== What is expected ==
Please report every line in the entries that contains the string "toolbar".

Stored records
******

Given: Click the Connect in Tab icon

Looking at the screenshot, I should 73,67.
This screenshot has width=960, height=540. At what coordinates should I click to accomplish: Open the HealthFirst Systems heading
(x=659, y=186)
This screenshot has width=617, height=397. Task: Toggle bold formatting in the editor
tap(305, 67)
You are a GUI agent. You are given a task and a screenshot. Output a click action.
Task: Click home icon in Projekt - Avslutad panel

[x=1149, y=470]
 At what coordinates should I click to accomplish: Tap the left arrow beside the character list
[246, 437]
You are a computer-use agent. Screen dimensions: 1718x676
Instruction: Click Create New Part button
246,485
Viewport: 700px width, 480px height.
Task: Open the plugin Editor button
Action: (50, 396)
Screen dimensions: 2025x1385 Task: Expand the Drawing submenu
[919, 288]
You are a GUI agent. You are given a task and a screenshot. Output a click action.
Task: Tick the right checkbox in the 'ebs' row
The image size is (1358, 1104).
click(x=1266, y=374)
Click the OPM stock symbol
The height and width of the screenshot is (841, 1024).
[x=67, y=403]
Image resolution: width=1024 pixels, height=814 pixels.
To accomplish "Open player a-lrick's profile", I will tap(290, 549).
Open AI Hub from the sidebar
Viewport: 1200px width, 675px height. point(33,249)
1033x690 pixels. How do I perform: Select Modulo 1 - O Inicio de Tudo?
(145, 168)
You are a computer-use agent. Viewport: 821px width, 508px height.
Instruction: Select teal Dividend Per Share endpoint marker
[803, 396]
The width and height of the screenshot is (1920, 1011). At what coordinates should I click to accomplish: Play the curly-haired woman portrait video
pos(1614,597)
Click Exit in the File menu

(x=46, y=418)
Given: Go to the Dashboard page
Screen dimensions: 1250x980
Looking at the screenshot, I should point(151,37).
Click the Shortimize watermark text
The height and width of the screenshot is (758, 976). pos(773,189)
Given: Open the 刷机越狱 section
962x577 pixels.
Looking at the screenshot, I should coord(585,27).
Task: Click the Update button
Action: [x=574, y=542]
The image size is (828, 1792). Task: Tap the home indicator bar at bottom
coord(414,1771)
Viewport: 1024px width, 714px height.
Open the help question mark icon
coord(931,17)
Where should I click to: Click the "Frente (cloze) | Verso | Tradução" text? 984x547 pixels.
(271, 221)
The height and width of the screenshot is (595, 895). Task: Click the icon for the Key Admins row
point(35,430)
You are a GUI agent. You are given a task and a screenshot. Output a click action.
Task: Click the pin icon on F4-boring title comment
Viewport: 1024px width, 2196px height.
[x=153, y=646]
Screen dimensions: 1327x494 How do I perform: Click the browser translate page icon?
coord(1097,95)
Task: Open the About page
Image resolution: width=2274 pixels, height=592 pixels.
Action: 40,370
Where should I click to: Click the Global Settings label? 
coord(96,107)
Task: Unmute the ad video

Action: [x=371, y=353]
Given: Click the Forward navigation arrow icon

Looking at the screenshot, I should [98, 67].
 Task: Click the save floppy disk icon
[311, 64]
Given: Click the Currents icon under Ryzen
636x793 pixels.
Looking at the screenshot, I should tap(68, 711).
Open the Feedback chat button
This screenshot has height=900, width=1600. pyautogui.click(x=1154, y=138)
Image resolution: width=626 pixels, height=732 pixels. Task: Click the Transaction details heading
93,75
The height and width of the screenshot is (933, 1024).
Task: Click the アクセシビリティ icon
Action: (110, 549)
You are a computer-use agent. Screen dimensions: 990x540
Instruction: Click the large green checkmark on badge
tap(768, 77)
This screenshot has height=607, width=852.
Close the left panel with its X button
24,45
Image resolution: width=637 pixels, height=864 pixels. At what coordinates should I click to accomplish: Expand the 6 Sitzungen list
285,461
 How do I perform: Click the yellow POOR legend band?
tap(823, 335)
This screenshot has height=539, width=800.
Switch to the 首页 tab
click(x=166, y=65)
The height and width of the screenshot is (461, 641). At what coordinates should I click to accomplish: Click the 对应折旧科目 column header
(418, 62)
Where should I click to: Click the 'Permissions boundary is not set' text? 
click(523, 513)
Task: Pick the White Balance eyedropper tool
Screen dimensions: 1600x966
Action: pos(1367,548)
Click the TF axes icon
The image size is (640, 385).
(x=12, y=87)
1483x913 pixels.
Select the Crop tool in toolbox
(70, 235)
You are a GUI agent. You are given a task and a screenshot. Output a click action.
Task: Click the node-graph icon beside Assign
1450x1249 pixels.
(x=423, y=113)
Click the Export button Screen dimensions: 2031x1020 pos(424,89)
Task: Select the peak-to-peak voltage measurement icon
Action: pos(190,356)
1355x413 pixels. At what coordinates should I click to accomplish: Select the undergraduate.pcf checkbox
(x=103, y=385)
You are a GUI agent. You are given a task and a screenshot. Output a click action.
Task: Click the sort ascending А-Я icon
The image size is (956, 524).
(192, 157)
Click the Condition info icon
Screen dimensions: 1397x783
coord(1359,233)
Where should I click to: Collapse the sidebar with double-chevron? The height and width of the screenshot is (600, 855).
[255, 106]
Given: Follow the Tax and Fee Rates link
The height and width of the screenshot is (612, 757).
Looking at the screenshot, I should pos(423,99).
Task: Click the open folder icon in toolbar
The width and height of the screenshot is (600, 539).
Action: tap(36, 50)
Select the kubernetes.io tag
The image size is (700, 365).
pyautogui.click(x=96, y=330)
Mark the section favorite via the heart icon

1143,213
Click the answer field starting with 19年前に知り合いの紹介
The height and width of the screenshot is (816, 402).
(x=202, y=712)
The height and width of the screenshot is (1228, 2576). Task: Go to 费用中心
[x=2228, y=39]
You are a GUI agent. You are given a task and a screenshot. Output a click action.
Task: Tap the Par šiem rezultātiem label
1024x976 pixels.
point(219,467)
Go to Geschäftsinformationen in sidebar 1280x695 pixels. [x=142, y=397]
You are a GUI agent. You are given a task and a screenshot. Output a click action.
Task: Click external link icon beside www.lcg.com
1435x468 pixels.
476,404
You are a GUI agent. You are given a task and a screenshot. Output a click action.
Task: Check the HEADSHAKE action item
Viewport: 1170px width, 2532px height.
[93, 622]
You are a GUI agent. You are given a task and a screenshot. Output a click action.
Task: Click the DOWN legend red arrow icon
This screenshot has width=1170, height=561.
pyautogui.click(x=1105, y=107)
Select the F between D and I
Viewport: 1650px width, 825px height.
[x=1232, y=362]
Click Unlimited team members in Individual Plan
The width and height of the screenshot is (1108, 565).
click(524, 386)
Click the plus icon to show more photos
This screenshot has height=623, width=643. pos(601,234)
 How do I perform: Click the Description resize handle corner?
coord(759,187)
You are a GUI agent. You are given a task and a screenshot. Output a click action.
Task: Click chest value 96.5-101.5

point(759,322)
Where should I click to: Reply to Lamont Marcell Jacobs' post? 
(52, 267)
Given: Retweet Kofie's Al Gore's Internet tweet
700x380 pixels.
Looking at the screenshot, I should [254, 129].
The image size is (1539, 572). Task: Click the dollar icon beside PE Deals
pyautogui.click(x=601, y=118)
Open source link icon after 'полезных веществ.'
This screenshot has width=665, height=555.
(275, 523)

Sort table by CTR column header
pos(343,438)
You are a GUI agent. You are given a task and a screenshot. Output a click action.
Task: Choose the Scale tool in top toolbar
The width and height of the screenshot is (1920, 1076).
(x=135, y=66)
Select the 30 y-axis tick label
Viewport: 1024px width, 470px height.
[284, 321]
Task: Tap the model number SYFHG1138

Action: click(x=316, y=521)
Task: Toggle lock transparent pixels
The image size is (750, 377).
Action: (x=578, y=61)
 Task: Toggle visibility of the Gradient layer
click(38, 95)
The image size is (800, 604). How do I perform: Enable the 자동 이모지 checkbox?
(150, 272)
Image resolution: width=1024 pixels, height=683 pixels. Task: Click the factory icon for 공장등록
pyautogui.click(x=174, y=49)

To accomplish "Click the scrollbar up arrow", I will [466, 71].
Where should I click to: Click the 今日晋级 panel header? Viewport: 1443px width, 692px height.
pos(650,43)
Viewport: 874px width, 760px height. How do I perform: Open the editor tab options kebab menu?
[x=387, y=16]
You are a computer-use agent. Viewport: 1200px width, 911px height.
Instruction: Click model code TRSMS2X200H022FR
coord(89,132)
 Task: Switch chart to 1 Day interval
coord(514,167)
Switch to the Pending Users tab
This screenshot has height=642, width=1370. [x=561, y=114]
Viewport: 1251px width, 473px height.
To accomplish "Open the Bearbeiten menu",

******

== Output ==
Task: Click the open folder icon in toolbar
Task: Choose the Scale tool in top toolbar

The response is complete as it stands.